Le toubib l’arrête au départ deux semaines, puis un mois. « J’ai commencé par faire des échographies et des radios. Ils ont bien vu l’état de mon tendon, comme quoi il était abîmé. J’ai été convoquée plusieurs fois par la Sécu, on me disait qu’il fallait me laisser le temps de me soigner. J’avais aussi mal au coude, à l’épaule et aux cervicales. Ensuite vu que mon état stagnait, au bout de trois ans ils ne t’indemnisent plus et te consolident, c’est à dire qu’ils évaluent ton état de santé “stable”. » Bilan : la Sécu reconnaît seulement comme maladie professionnelle la tendinite au poignet de Valérie, avec un taux d’incapacité de 20 % que son employeur conteste. « Ça me donne droit à 550 euros tous les trimestres. Pour l’épaule, ils n’ont pas voulu la reconnaître en maladie professionnelle parce que pour rentrer dans leurs tableaux il faut que tu travailles deux heures par jour avec les épaules à 60°… La boîte m’a ensuite proposé un poste d’ingénieure en Alsace alors que j’ai un CAP/BEP de bureau ! » Après avoir refusé le reclassement proposé par son entreprise, Valérie est licenciée pour inaptitude le 11 octobre 2018.
Dans la foulée, la Sécu reconnaît à Valérie une invalidité totale de plus de 66 % en additionnant une dépression, son coude, son épaule et ses cervicales. « Ça me permet de toucher mon ancien salaire, versé pour moitié par la prévoyance de l’entreprise et pour moitié par la Sécu. Vu que j’ai une maladie professionnelle avec un taux d’incapacité à 20 %, j’aurai une retraite à taux plein.

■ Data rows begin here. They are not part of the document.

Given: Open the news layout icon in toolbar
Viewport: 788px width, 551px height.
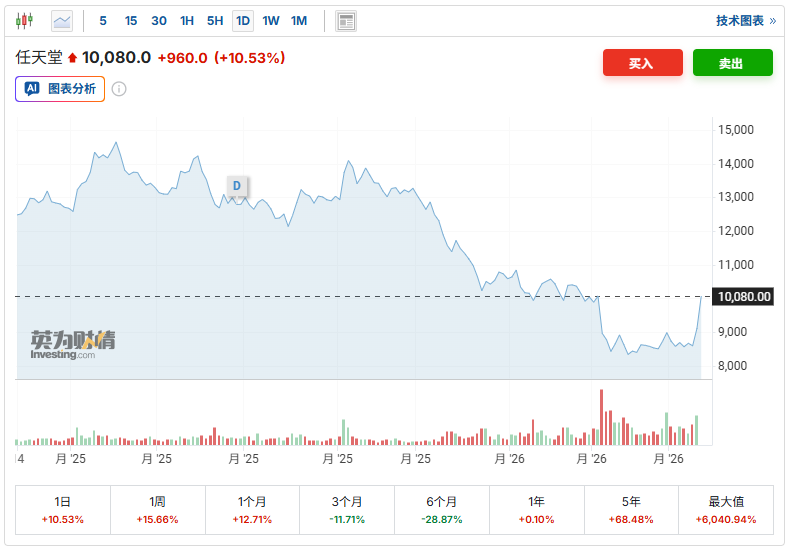Looking at the screenshot, I should [346, 20].
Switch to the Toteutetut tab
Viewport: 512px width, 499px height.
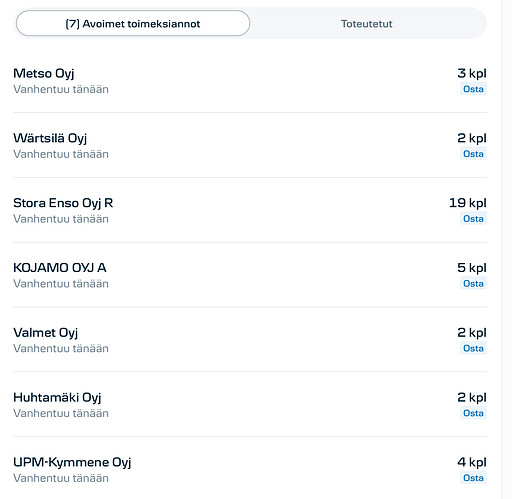coord(366,24)
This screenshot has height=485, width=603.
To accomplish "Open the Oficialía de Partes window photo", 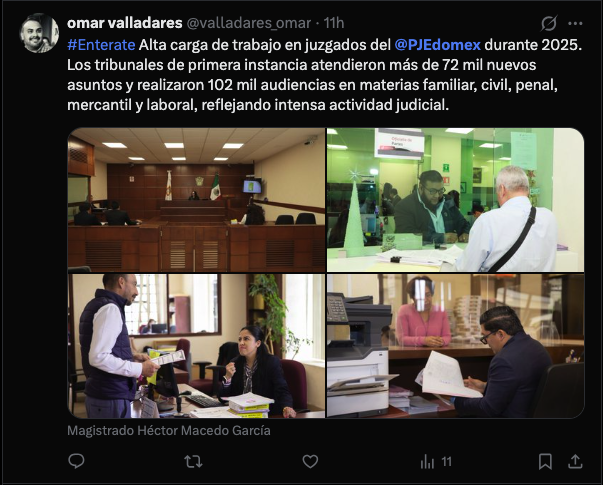I will pos(455,200).
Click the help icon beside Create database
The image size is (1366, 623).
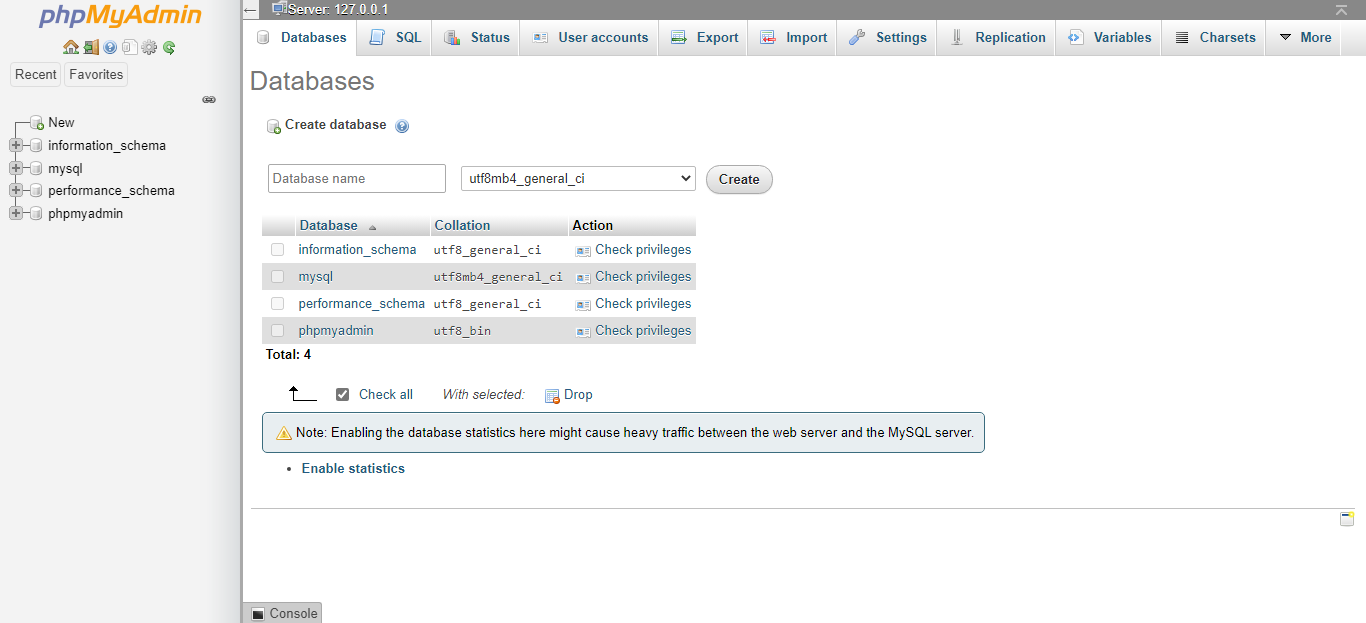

Par contre avec la reforme je ne sais pas encore si ce sera à 60 ou 62 ans... J’ai du mal à fermer la main, le pouce il ne répond plus, le petit doigt je suis obligée de me concentrer pour le plier un peu. Je ne peux pas ramener mon poignet vers l’intérieur, j’ai pas de force dans la main. Je ne peux pas non plus lever le bras ni la tête. Pour la tourner c’est compliqué, quand je fais une marche arrière par exemple je suis obligée de la poser sur mon épaule. »
Elle est également tiraillée de douleurs : « Sur une échelle de 1 à 10 la journée je suis à 3 ou 4 et le soir je suis à 8. Donc je prends des antidouleurs mais ça m’ensuque, ça me fait des vertiges donc si je veux conduire la journée c’est pas possible par exemple. Si je pars et que je les oublie je sais que je vais faire nuit blanche. » Aux séquelles physiques s’ajoutent celles psychiques : « Moi j’aime bien donner l’image du tsunami, la vague qui arrive et tu te la prends en pleine gueule et elle te laisse sur place quoi, t’as tout perdu et t’as pas compris. Quand je suis revenue du rendez-vous avec le médecin du travail qui m’a dit “c’est fini tu es licenciée” y’avait la déviation là, y’avait un camion en face de moi je me suis dit “J’y vais ou j’y vais pas ?”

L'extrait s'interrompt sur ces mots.